Ordered that the judgment is affirmed.
The defendant contends that the trial court erred by allowing the jury to hear testimony that persons associated with his codefendant had threatened the prosecution's witnesses. We disagree. The record reveals that the trial court carefully instructed the jury that the evidence in question was only to be considered with respect to the codefendant. Because the jury is presumed to follow the court's instructions, any alleged prejudice to the defendant was alleviated (see, People v. Gibbs, 59 N.Y.2d 930, 932; People v. Berg, 59 N.Y.2d 294, 299-300; People v. Brisbane, 203 A.D.2d 89, 90; see also, People v. Dailey, 188 A.D.2d 485).

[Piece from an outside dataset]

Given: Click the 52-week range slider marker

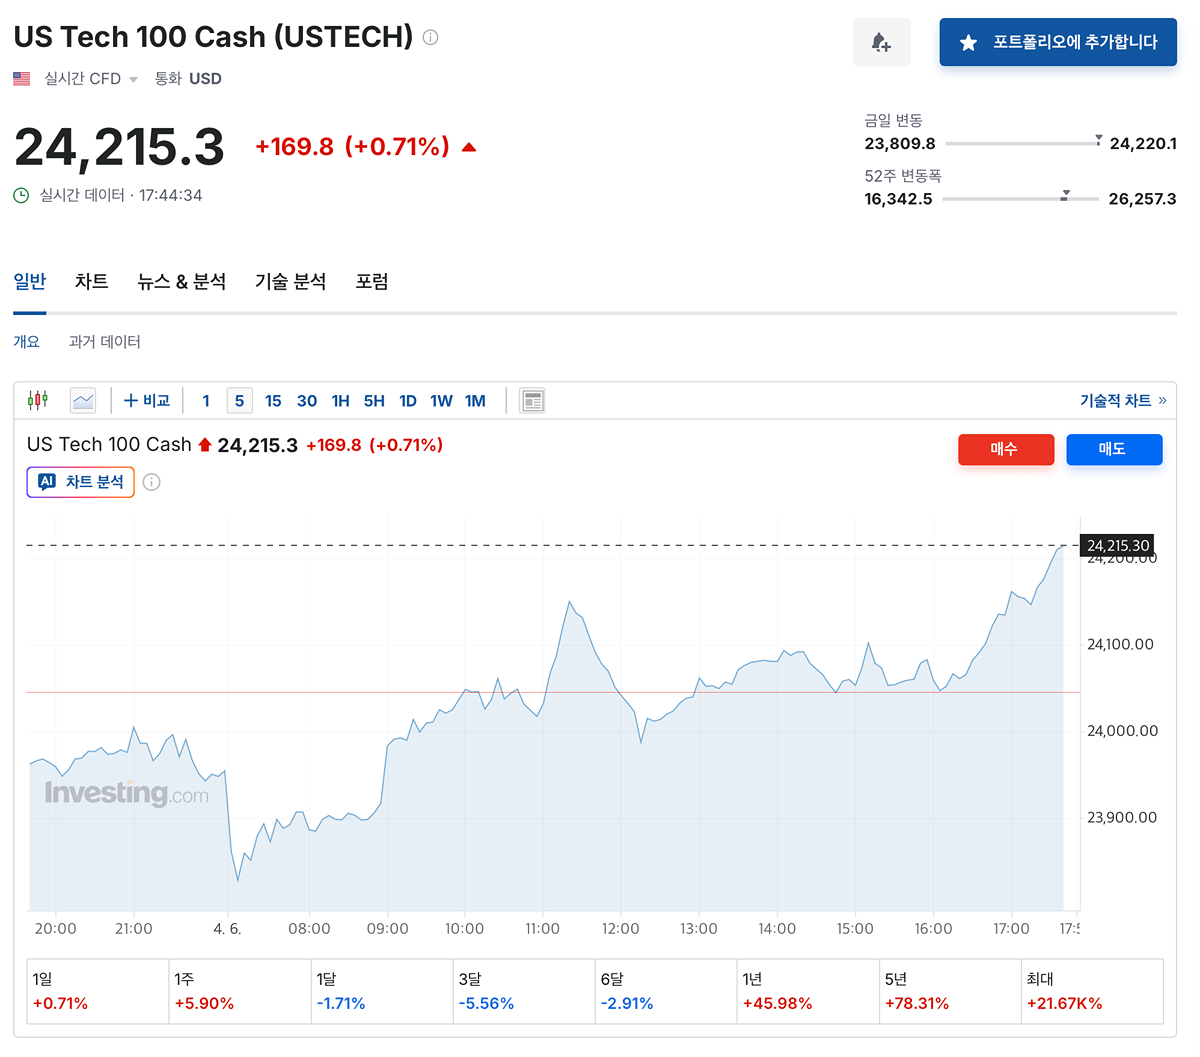Looking at the screenshot, I should pyautogui.click(x=1065, y=195).
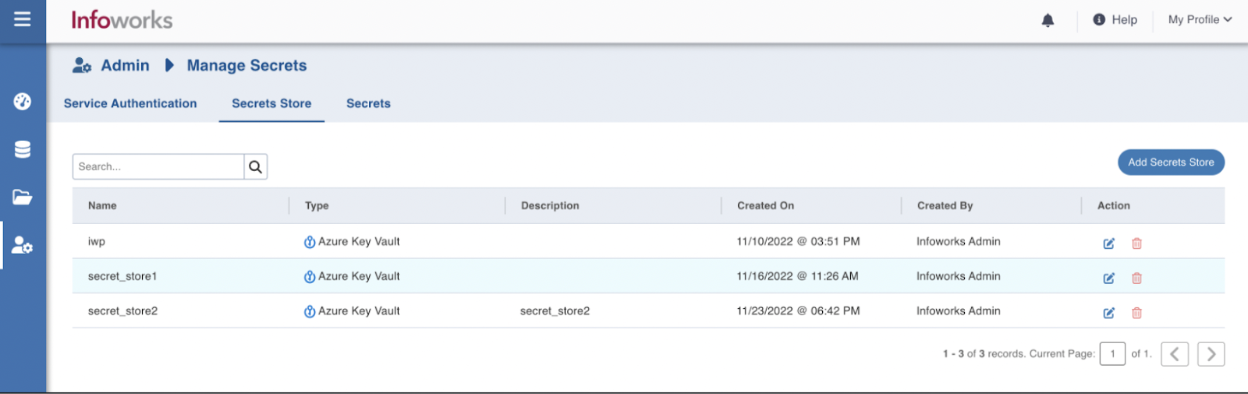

We find no merit to the defendant's contention that testimony about the lineup identification should have been suppressed because of police misconduct in conducting the lineup. It is well settled that the determination of the suppression court, with its advantages of having seen and heard the witnesses, must be accorded great weight on appeal and should not be disturbed if it is supported by the record (see, People v Prochilo, 41 N.Y.2d 759, 761; People v. Daniels, 190 A.D.2d 858, 859). The record reveals that the defendant chose what number to wear and where to sit at the lineup, that the detective who conducted the lineup did not tell the witness that the robber or robbers would be in the array, and that the witness did not see the defendant before the lineup. Thus, the witness's identification of the defendant at the lineup was not tainted by any misconduct on the part of the police.
Furthermore, the hearing court properly determined that the lineup itself was not so impermissibly suggestive that it created a substantial likelihood of irreparable misidentification (see, People v. Chipp, 75 N.Y.2d 327, 335, cert denied 498 U.S. 833; People v. McClarin, 157 A.D.2d 747). Nothing about the lineup suggested that the witness should choose the defendant (see, People v. Smith, 208 A.D.2d 966; People v. Christenson, 188 A.D.2d 659, 660; People v. Ahmed, 173 A.D.2d 546; People v. Henderson, 170 A.D.2d 532, 533).
The defendant's sentence is not excessive (see, People v Suitte, 90 A.D.2d 80).
The defendant's remaining contentions are either unpreserved for appellate review (see, CPL 470.05) or without merit. Rosenblatt, J.P., Copertino, Hart and Friedmann, JJ., concur.